Which byte represents which color is not standardized. Some APIs expect the bytes like this:
(MSB) ******** rrrrrrrr gggggggg bbbbbbbb (LSB)
Which is the "RGB" layout, perhaps the most common form. In the illlustration above, the most sigificant 8-bits are the "don't care" bits, that is, the bits there are not used. The least significant 8-bits store the information for the blue color.
Some APIs expect the reverse for the 3 color bytes, like this:
(MSB) ******** bbbbbbbb gggggggg rrrrrrrr (LSB)
Which is the "BGR" layout.
The macro helps interconvert the two layouts using the bitwise operators. Let's take a look at its definition:
(a_ulColor & 0xFF000000) | ((a_ulColor & 0xFF0000) >> 16) |
(a_ulColor & 0x00FF00) | ((a_ulColor & 0x0000FF) << 16)

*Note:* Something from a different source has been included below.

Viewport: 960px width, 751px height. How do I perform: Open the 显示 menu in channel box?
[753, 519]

Let's say we have a color, Cornflower Blue, which has a value of 0x93CCEA. In the RGB layout, it has the following bit pattern:
a_ulColor = 00000000 10010011 11001100 11101010
The following expressions give you the following patterns:
1. a_ulColor & 0xFF000000 --> 00000000 00000000 00000000 00000000
2. a_ulColor & 0xFF0000 --> 00000000 10010011 00000000 00000000
3. a_ulColor & 0x00FF00 --> 00000000 00000000 11001100 00000000
4. a_ulColor & 0x0000FF --> 00000000 00000000 00000000 11101010
Notices that we're just extracting the individual bytes. Expression #1 extracts the most significant 8-bits, and expression #4 extracts the least signficiant 8-bits. We were able to do this via the AND bitwise operation.
Now, to convert RGB to BGR, we have to move some bits left or right, via bitshifts. Like this:
1. (a_ulColor & 0xFF000000) --> 00000000 00000000 00000000 00000000
2. (a_ulColor & 0xFF0000) >> 16 --> 00000000 00000000 00000000 10010011
3. (a_ulColor & 0x00FF00) --> 00000000 00000000 11001100 00000000
4. (a_ulColor & 0x0000FF) << 16 --> 00000000 11101010 00000000 00000000
The expression a >> 16 simply shifts the bits to the right by 16 bits. a << 16 shifts the bits to the left by 16 bits.

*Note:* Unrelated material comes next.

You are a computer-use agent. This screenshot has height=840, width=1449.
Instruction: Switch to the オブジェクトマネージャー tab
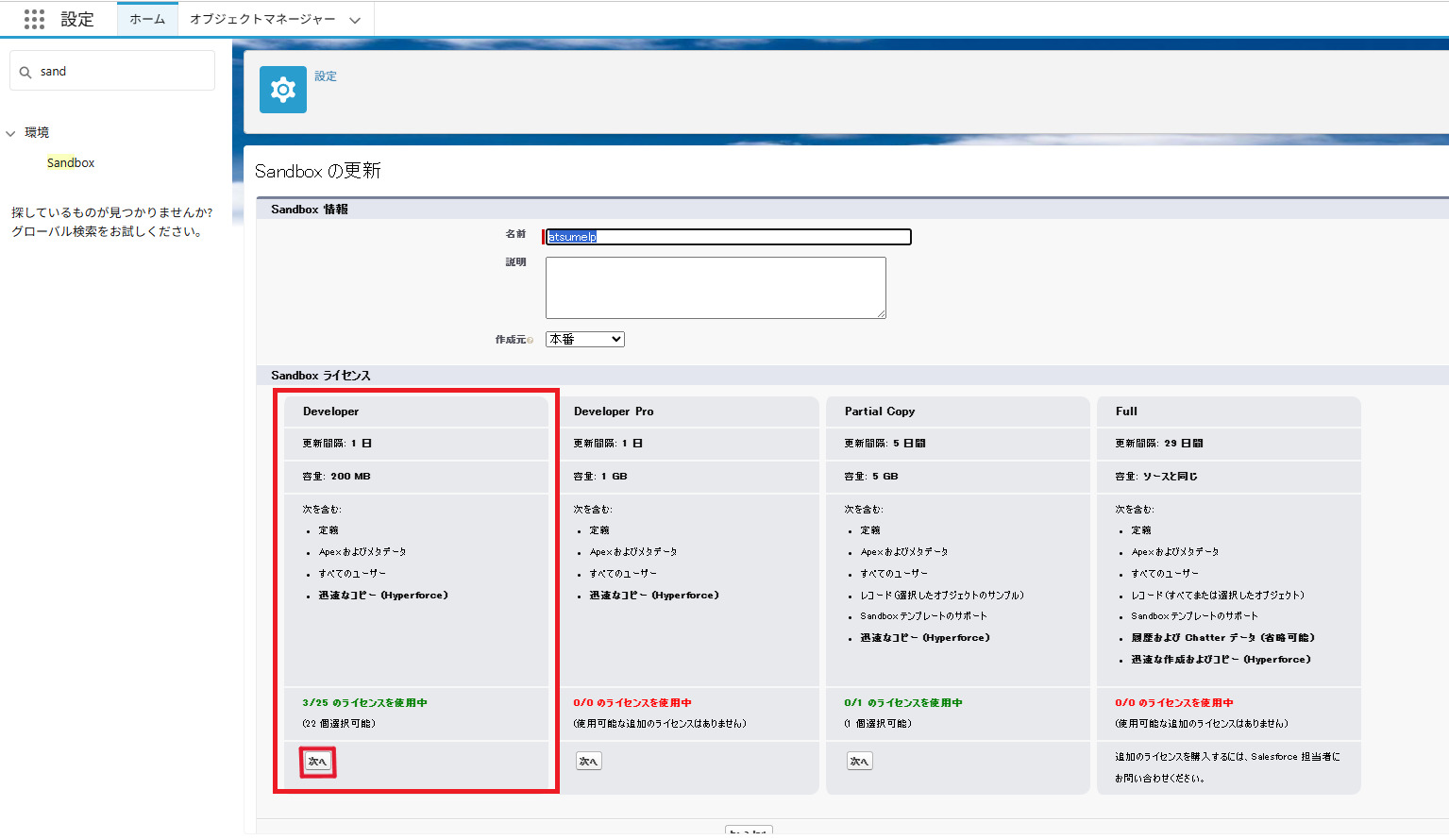click(x=262, y=19)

Then, when you OR them all together, you get this:
00000000 11101010 11001100 10010011
Compare the result to the original bit pattern:
00000000 11101010 11001100 10010011
00000000 10010011 11001100 11101010
You can see that the 2nd and 4th bytes are swapped. That's all the macro does.
It takes a four-byte integral value, AA BB CC DD, and returns the value AA DD CC BB. You can see that the first and third byte are retained unchanged, while the second byte is moved down two bytes (>> 16) and the fourth is moved up by two (<< 16).
It swaps the order of the byte-sized RGB elements from RGB to BGR (and vice-versa, to be fair).
a_ulColor is a 32 bit RGB representation (e.g. of a pixel or bitmap). The macro converts it to BGR layout. It effectively produces a new value by swapping the Red and Blue component values.